In-situ synthesis of direct solid-state Z-scheme V2O5/g-C3N4 heterojunctions with enhanced visible light efficiency in photocatalytic degradation of pollutants

Abstract

The constructing of direct solid-state Z-scheme heterojunction photocatalytic system has received much attention in environmental purification and hydrogen generation from water. In this study, a novel direct solid-state Z-scheme V2O5/g-C3N4 heterojunctions were synthesized via a facile in-situ growth strategy for the first time. The photocatalytic performance was evaluated by the degradation of rhodamine B (RhB) and tetracycline (TC) under visible light irradiation (λ>420nm).
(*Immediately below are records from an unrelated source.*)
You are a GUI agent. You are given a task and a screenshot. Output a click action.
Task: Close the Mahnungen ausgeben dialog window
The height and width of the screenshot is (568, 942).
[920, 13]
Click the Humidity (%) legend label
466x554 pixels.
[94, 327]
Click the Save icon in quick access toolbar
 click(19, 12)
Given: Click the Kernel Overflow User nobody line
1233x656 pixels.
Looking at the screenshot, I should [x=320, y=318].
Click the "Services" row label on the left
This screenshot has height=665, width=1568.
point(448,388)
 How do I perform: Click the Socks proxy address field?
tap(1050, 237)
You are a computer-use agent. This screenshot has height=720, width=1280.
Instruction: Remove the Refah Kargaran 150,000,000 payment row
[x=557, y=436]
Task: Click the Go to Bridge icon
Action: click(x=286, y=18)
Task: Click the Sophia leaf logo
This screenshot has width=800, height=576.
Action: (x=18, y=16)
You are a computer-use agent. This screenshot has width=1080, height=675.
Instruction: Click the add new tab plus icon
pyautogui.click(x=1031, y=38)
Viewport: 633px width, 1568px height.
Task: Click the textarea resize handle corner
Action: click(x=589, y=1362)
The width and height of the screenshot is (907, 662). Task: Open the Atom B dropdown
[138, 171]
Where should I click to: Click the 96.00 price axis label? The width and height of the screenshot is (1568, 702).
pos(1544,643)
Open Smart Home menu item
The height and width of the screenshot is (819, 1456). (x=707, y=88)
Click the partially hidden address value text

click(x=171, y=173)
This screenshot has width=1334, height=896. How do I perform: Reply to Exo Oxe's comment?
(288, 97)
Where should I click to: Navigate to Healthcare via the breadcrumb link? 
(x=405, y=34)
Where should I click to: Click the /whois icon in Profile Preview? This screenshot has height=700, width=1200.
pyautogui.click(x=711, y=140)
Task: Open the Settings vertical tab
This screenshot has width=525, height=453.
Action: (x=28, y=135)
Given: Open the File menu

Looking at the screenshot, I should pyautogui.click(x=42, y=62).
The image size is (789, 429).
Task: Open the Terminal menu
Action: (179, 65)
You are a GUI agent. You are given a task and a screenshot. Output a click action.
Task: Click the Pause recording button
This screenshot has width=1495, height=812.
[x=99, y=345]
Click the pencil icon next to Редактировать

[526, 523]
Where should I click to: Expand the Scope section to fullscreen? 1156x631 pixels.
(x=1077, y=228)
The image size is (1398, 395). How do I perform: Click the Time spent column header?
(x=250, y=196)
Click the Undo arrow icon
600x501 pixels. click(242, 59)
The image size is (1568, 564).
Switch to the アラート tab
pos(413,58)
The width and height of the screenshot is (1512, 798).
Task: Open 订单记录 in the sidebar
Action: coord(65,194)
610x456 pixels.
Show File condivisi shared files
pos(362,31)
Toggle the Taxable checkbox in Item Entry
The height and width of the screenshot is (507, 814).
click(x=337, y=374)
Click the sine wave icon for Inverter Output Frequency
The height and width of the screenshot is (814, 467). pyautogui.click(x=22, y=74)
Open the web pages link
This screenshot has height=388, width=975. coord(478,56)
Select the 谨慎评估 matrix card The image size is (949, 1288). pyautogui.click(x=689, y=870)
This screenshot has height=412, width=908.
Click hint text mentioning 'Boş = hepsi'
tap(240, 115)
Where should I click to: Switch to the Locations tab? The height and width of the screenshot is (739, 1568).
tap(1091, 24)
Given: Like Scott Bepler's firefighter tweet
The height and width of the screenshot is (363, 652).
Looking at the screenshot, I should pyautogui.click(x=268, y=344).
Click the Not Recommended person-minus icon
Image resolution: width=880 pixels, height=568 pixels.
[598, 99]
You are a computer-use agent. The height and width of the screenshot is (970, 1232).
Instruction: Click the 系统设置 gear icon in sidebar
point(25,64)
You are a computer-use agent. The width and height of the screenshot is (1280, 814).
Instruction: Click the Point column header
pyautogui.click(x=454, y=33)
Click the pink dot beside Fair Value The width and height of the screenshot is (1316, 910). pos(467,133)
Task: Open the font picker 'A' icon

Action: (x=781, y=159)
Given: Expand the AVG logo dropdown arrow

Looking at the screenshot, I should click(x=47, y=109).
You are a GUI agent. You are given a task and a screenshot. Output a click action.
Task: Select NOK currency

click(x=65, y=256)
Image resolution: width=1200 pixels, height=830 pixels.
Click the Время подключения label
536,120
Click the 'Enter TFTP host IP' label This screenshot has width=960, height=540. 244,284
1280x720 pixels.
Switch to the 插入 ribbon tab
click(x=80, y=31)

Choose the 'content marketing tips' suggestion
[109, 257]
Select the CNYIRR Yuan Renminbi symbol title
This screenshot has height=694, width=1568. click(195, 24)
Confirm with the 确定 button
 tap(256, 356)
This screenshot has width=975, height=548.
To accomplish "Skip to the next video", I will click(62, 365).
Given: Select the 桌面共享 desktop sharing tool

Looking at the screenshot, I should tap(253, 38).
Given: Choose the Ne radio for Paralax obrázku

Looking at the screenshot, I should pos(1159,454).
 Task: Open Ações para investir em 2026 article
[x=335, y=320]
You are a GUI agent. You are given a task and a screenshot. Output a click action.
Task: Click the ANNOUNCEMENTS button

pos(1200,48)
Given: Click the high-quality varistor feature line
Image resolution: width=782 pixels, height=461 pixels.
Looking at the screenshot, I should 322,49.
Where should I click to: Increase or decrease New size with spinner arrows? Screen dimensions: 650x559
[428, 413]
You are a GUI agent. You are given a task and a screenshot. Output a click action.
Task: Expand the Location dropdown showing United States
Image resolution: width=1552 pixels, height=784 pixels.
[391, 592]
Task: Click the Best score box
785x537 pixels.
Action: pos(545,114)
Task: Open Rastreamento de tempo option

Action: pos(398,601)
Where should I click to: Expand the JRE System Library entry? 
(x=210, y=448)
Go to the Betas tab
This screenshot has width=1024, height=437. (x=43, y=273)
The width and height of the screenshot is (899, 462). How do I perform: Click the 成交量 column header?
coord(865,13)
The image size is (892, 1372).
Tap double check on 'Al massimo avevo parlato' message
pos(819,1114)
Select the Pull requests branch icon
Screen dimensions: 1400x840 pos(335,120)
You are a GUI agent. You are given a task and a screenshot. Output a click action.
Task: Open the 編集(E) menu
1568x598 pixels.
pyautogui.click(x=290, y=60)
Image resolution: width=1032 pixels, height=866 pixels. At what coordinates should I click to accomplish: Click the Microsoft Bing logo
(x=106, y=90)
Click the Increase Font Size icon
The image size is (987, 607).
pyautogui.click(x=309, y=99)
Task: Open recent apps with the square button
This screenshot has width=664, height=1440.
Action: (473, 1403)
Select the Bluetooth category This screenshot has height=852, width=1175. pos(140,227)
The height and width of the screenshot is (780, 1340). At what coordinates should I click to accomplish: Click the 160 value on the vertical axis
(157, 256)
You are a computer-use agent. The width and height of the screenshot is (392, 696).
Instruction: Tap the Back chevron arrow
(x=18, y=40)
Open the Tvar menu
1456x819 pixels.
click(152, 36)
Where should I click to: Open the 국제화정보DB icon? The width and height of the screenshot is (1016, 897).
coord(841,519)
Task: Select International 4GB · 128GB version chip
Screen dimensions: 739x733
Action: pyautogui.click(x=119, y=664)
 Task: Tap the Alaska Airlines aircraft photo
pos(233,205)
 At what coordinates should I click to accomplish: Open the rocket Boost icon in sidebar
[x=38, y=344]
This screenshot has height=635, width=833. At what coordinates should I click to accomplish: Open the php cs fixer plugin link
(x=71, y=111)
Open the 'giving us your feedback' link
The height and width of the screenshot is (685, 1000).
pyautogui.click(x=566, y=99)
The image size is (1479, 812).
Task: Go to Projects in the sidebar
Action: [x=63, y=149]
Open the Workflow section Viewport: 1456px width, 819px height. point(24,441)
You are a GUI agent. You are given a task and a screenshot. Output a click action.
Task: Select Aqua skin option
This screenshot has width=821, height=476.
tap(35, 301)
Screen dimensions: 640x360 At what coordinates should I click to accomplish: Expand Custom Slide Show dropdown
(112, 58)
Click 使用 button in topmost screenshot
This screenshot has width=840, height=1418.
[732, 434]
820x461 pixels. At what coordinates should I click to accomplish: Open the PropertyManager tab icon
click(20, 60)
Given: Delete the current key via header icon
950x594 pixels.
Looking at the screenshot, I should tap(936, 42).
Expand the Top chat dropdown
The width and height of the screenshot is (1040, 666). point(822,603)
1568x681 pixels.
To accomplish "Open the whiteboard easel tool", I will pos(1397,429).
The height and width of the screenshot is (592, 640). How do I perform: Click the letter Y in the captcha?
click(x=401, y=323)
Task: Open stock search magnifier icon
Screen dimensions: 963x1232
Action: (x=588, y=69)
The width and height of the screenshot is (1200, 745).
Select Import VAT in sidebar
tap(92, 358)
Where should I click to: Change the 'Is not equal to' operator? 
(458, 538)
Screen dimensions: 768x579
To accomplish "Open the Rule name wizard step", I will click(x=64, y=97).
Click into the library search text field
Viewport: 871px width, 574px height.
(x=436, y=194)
Results show that the as-synthesized heterojunctions can significantly enhance photocatalytic activity in comparison with pure g-C3N4 and V2O5. The optimum photocatalytic efficiency of VC1.0% sample for the degradation RhB was about 7.3 and 13.0 times higher than that of individual g-C3N4 and V2O5, respectively. In addition, the VC1.0% sample as well as can efficiently degrade methyl orange (MO) and methylene blue (MB) under visible light. By further experimental study, the possible for the enhancing photocatalytic mechanism was found to be a direct solid-state Z-scheme heterojunction system based on the active species trapping and electron spin resonance (ESR) experiments, which not only can improve the photogenerated electron–hole pair’s separation but also exhibit a strong oxidation and reduction ability for efficiency degradation of organic pollutants. This work will be useful for the design of other direct solid-state Z-scheme photocatalytic systems for application in energy conversion and environmental remediation.